_DATA PROVIDED_:
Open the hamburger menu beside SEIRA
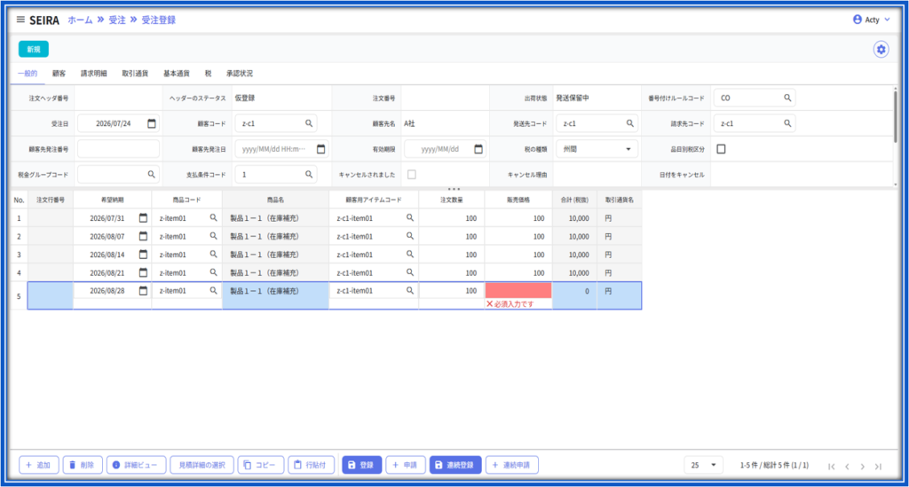Viewport: 909px width, 487px height. point(20,20)
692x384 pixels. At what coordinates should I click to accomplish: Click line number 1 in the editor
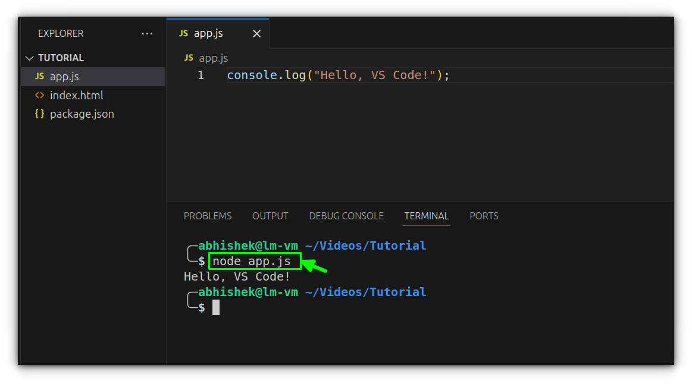tap(201, 75)
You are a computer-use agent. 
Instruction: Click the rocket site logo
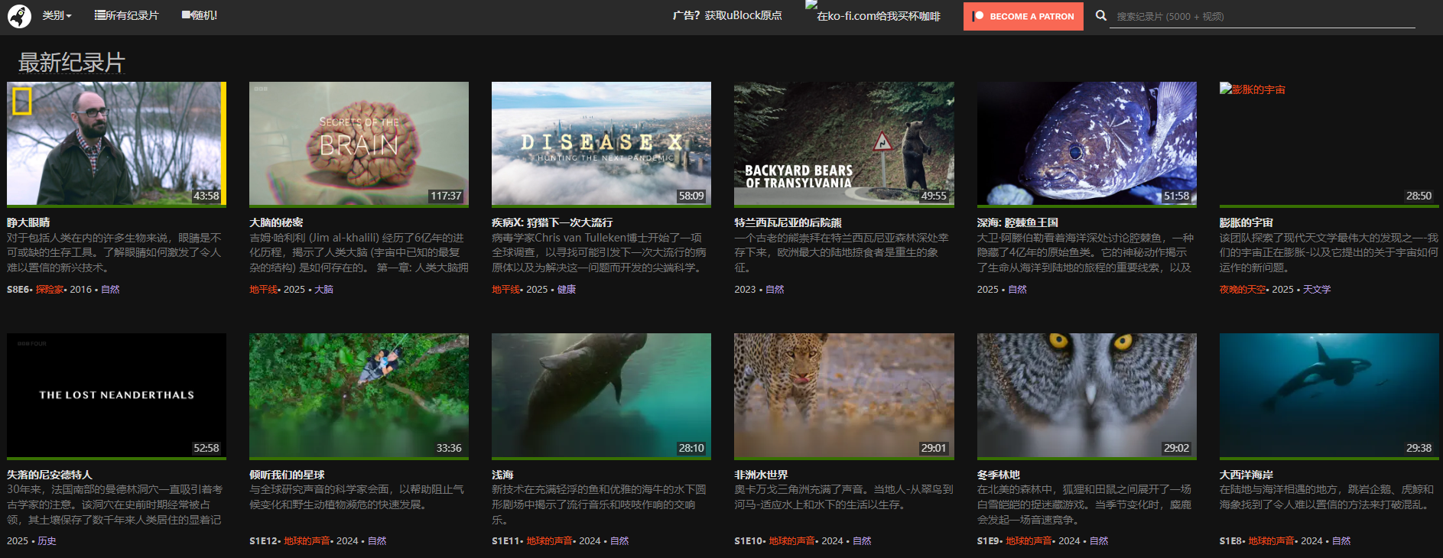tap(19, 16)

_DESCRIPTION OF THE TASK_: Restate the records in full and word for word, but keep the pictures out.

_ANSWER SPACE_:
Open the hamburger menu beside SEIRA
Viewport: 909px width, 487px height. point(20,20)
692x384 pixels. At what coordinates should I click to accomplish: Click line number 1 in the editor
tap(201, 75)
You are a computer-use agent. 
Instruction: Click the rocket site logo
tap(19, 16)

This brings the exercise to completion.